• TAREFAS A REALIZAR
**A.** Transcreva da resenha o trecho que começa em "Movido por essa" e termina em "em ampla minoria.".
**B.** Coloque numa lista JSON de strings, uma para cada linha e sem as linhas em branco, o trecho das linhas fornecidas que começa na linha que contém "The width and height of the screenshot is (853, 615)." e termina na linha que contém "will (370, 178).", incluindo as duas.

• TRECHO DE ORIGEM
....
Relutei em comprar o “Guia Politicamente Incorreto da
Filosofia” de Luis Felipe Pondé pois vejo a olhos nus o estrago intelectual que
o trabalho co-irmão desse (as três edições do “Guia Politicamente Incorreto da
História” de Leandro Narloch) tem feito.
Esses “guias” servem ao interesse imediatista do mundo atual.
Vivemos uma época em que quem quer emagrecer compra um remédio milagroso no
lugar de fazer dieta e malhar, e quem quer ter opinião sobre as coisas prefere
se apegar a qualquer informação rápida e redentora, da qual já se alimenta
simpatia de antemão, do que buscar conhecimento profundo.
Tais publicações servem para dar argumentos ao pensamento
reacionário atual, a esses indivíduos de pensamento enviesado que só estudam
aquilo que lhes agrade (isso quando estudam, claro) e que ficam dando piti
quando precisam estudar sobre algum tema com o qual arbitrariamente não
simpatizam (vide o caso do “garotodefensor de valores democráticos” que se recusou a estudar Marx na faculdade e defendeu “democraticamente” o banimento do marxismo). Tenta-se buscar na história legitimação
para os ideais mais reacionários, para as maiores desonestidades intelectuais;
lógico que para isso é preciso se apegar a fontes obscuras, fazer uma leitura
descontextualizada dos fatos e, claro, disposição desavergonhada em mentir.
Assim encontra-se nessas publicações afirmações que o nazismo era de “esquerda”
porque o partido se chamava “Nacional-Socialista Alemão”, só para ficar em um exemplo
da desonestidade argumentativa desses indivíduos.
Movido por essa desconfiança fiquei temeroso em comprar o
livro de Luis Felipe Pondé, mas a curiosidade foi maior e comprei-o. Minhas
expectativas milagrosamente... se
confirmaram! O livro é um tratado de reacionarismo, de defesa de ideais
antidemocráticos, preconceito social, machismo e desleixo e desrespeito contra
tudo aquilo que se mostra contrário ao ponto de vista do autor. Claro que
Pondé também cometerá acertos no livro, mas eles são em ampla minoria.
Pondé tem estilo, escreve com clareza, desenvoltura e sem
rebuscamentos, mas logo nas primeiras páginas já mostra um traço comum nos
autores desses “guias”: o ataque a quem pensa diferente, a desqualificação a
quem discorda dele. Assim chovem adjetivos como “preguiçoso”, “medíocre”,
“covarde” contra seus antagonistas.
Como sabe que em tempos de governo de esquerda falar que é de
direita dá muito audiência, Pondé radicaliza e logo nas primeiras páginas sai
com tiradas ácidas contra a democracia e
em favor de um pensamento aristocrático. Para Pondé o homo vulgaris, a massa inculta, não sabe sobre o que se debate de
fato em uma democracia (isso é verdade) e por isso acaba por dobrar as decisões
políticas à sua vontade ignorante. Apesar de haver alguma substância de verdade
nas falas de Pondé sobre isso, percebe-se na verdade um grande recalque por
parte dele, talvez com o momento político e social vivido pelo Brasil, onde a “pobretada
inculta” vive com mais dignidade e freqüenta alguns espaços que antes lhes eram
inacessíveis. A mentalidade reacinha de Pondé aparece logo aí; pra ele pobre
tem mais é que chafurdar na pobreza, andar de cabeça baixa, e pronto.
....
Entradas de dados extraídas
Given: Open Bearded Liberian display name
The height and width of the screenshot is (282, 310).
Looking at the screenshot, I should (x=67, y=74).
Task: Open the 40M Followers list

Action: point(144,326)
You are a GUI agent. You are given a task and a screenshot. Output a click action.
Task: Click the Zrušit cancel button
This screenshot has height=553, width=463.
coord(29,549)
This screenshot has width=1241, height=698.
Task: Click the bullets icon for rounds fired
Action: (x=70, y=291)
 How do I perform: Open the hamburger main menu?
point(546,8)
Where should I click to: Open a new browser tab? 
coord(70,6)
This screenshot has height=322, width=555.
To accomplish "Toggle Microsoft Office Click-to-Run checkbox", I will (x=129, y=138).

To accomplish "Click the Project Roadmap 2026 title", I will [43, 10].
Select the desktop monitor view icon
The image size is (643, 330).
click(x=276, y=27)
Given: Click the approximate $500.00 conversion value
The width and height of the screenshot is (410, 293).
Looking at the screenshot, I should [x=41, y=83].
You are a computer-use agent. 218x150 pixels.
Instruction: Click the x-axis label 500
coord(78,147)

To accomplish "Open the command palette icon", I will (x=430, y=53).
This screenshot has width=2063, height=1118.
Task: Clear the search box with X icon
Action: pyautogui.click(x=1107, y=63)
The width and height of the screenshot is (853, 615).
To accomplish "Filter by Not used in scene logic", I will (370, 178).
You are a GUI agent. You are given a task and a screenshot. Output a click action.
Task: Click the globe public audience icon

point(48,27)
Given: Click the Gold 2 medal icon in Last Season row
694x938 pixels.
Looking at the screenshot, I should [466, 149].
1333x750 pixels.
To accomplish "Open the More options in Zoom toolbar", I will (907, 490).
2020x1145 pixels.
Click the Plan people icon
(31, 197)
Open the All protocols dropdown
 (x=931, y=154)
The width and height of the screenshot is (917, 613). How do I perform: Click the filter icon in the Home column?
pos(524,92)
....
• RESPOSTAS ÀS TAREFAS
**A.**
Movido por essa desconfiança fiquei temeroso em comprar o
livro de Luis Felipe Pondé, mas a curiosidade foi maior e comprei-o. Minhas
expectativas milagrosamente... se
confirmaram! O livro é um tratado de reacionarismo, de defesa de ideais
antidemocráticos, preconceito social, machismo e desleixo e desrespeito contra
tudo aquilo que se mostra contrário ao ponto de vista do autor. Claro que
Pondé também cometerá acertos no livro, mas eles são em ampla minoria.

**B.**
[
  "The width and height of the screenshot is (853, 615).",
  "To accomplish \"Filter by Not used in scene logic\", I will (370, 178)."
]